**CHALLENGE:** Copy the entries from the line with "You are a GUI" up to and including the last line of the entries, keeping each line unchanged. Leave the pictures out of your answer.

**PROVIDED RECORDS:**

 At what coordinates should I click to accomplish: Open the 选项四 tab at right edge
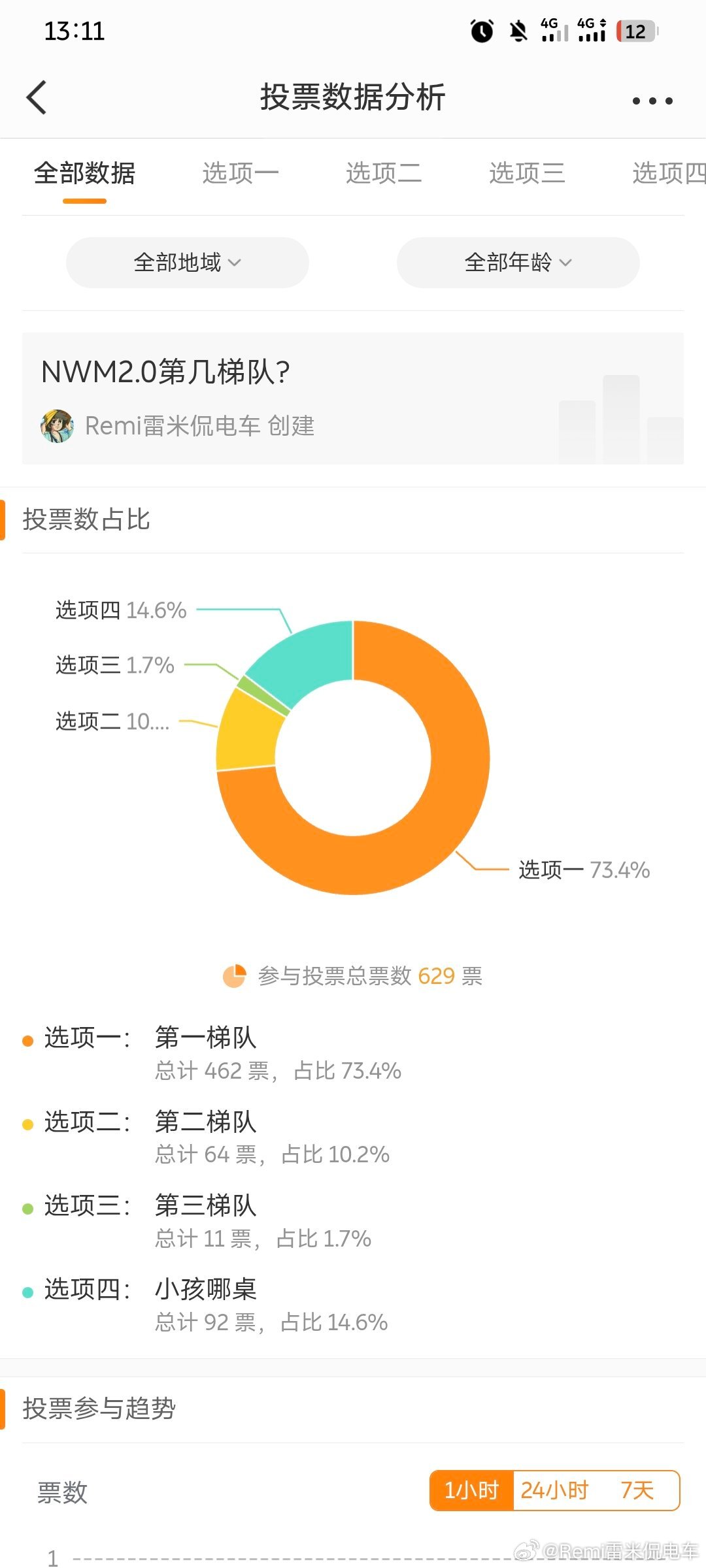pyautogui.click(x=669, y=173)
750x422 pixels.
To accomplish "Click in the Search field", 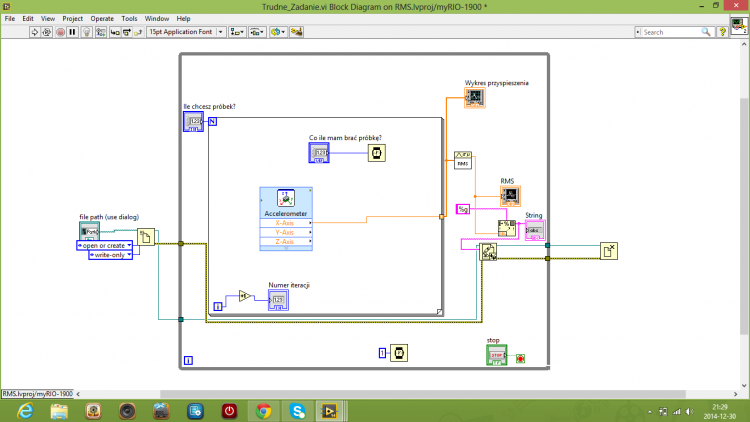I will tap(672, 32).
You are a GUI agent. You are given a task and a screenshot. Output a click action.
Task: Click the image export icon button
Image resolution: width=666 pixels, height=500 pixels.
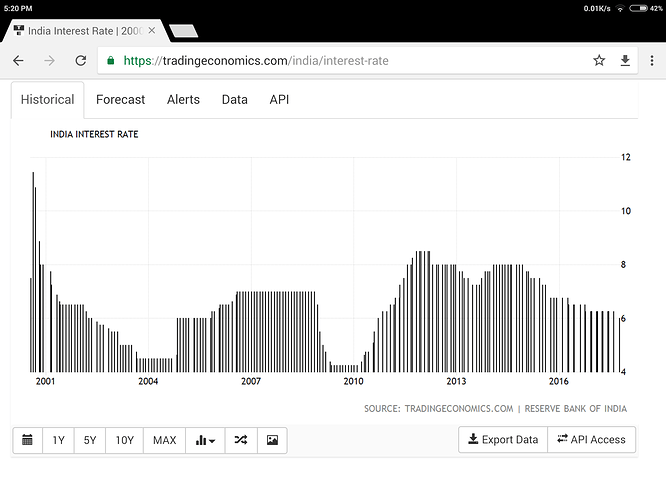coord(272,440)
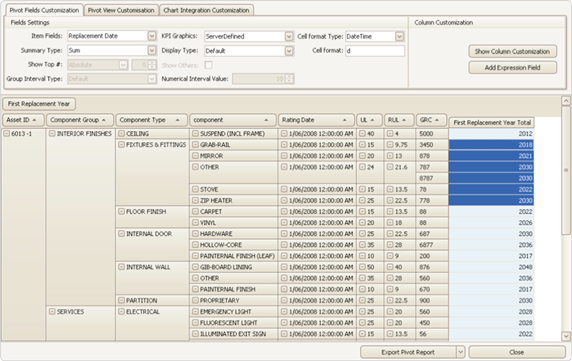Open the Item Fields dropdown
Screen dimensions: 572x361
(x=152, y=36)
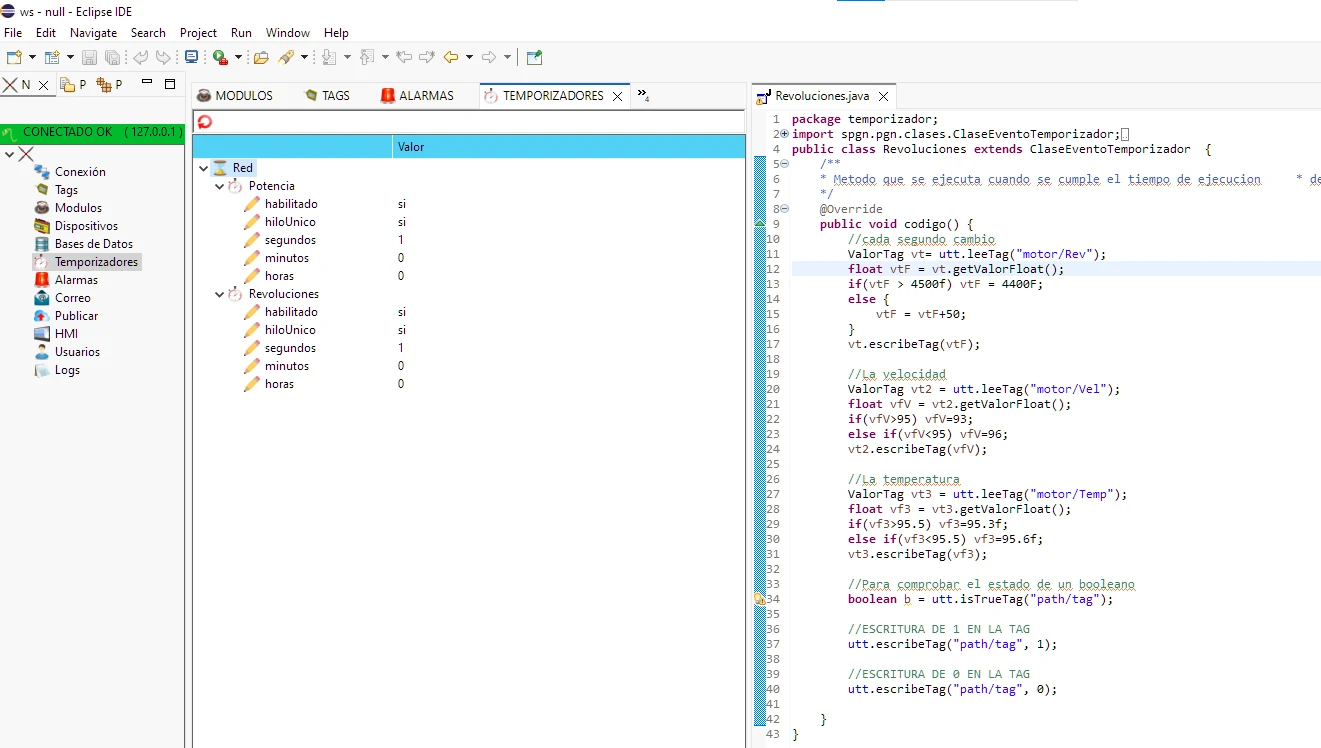The image size is (1321, 748).
Task: Select the segundos row under Revoluciones
Action: point(290,348)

**WRITTEN RESPONSE:**
You are a GUI agent. You are given a task and a screenshot. Output a click action.
Task: Click the image export icon button
Image resolution: width=666 pixels, height=500 pixels.
coord(272,440)
Open the Item Fields dropdown
Screen dimensions: 572x361
(x=152, y=36)
The image size is (1321, 748).
Task: Select the segundos row under Revoluciones
Action: point(290,348)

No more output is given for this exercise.